►

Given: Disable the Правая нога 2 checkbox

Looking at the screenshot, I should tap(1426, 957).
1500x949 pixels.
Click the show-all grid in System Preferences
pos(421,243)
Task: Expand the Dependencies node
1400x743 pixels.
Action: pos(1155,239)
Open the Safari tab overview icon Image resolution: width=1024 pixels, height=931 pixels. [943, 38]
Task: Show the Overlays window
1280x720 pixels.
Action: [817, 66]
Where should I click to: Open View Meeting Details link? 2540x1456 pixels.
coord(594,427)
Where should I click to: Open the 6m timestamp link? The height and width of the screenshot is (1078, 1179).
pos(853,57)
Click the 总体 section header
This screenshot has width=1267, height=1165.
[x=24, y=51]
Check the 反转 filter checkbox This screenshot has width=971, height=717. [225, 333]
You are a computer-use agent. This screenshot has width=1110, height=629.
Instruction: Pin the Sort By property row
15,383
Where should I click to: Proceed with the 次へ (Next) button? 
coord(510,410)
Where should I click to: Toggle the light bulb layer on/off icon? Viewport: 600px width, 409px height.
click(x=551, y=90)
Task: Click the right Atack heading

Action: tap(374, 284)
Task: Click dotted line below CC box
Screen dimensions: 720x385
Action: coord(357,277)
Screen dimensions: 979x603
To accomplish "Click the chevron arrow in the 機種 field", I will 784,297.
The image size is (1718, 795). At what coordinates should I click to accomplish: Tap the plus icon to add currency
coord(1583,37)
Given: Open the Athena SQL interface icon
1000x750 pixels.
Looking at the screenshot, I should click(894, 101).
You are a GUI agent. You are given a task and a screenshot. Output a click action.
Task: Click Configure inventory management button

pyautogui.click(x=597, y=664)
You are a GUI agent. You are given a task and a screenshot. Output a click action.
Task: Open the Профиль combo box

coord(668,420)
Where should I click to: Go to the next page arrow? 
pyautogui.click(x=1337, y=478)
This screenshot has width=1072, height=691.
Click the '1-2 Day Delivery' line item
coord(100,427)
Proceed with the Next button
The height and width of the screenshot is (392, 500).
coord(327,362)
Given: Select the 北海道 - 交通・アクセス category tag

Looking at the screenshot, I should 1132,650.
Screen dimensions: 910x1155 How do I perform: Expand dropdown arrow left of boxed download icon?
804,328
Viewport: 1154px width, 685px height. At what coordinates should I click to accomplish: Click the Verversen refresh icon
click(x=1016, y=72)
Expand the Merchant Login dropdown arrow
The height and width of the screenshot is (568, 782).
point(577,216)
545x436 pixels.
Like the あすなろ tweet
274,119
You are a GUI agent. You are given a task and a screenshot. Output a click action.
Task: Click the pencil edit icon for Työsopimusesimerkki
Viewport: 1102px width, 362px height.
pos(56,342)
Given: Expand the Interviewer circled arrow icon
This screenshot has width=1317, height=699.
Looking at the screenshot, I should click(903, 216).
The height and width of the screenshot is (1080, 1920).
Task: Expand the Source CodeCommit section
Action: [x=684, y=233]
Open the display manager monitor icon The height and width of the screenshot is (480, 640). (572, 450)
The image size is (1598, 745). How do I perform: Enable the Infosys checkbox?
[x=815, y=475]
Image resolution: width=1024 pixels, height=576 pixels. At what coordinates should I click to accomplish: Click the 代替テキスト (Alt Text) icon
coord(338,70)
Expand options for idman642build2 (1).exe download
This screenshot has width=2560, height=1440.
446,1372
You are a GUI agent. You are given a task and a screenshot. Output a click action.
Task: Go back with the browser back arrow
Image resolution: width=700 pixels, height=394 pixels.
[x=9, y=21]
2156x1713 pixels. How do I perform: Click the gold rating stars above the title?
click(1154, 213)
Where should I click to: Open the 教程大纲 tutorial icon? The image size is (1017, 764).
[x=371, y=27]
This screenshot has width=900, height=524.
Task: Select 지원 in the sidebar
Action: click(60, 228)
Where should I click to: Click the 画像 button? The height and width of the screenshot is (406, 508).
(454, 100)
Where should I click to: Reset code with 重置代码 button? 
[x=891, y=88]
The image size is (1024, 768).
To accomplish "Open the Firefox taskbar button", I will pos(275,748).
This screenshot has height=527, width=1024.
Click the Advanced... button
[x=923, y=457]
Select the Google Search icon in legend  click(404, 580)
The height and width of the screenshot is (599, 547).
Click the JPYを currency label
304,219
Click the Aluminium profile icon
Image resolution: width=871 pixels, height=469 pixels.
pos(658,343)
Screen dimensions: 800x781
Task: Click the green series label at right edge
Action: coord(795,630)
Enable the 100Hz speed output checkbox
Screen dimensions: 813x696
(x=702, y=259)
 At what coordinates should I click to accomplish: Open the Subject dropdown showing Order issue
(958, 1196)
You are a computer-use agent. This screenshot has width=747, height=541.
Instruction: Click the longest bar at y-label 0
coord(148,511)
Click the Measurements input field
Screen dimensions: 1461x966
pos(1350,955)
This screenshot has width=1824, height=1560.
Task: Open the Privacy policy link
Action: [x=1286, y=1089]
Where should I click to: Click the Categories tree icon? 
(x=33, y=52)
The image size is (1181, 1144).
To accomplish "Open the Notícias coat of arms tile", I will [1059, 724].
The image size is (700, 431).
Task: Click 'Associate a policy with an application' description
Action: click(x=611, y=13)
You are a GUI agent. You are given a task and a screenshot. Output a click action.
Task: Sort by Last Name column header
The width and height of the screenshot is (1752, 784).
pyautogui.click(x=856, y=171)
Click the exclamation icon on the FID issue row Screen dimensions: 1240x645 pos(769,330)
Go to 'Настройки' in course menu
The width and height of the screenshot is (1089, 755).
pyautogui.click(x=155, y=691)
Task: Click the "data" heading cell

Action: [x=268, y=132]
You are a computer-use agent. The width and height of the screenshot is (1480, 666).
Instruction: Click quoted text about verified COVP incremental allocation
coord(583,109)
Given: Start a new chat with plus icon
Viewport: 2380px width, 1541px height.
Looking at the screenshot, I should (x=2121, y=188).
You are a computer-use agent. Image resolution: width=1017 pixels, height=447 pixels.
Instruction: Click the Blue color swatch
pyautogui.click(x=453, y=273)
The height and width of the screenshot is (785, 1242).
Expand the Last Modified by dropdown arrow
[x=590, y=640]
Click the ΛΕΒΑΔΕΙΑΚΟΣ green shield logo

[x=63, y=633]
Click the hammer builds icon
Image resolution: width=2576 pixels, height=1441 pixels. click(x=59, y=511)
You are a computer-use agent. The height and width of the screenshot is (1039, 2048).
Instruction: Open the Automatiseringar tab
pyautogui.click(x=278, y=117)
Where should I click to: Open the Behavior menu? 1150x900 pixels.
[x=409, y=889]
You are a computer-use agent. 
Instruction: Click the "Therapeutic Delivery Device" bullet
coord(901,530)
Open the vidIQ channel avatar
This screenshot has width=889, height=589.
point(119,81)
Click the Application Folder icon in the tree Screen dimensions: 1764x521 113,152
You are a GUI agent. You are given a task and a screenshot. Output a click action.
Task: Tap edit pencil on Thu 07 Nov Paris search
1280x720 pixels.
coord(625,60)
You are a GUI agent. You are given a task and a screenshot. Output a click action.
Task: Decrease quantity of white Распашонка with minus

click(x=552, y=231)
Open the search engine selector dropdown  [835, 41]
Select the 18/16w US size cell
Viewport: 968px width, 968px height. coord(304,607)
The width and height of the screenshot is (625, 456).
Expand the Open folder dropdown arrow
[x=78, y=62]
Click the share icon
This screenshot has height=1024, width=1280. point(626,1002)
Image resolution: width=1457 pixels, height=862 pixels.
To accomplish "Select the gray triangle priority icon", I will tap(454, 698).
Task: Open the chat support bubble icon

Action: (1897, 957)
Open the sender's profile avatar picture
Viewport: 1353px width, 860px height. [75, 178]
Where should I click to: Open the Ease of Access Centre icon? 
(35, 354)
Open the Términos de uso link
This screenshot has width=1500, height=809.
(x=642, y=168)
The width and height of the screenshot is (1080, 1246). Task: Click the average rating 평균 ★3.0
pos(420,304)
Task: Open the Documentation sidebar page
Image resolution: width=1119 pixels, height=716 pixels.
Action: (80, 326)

◄

*Goal*: Rewrite the records from the line containing "Where should I click to: Open the Behavior" down to the line containing "coord(901,530)", requests included, and increase every coordinate in the answers by 46.

*Written response*:
Where should I click to: Open the Behavior menu? 1150x900 pixels.
[x=455, y=935]
You are a computer-use agent. 
Instruction: Click the "Therapeutic Delivery Device" bullet
coord(947,576)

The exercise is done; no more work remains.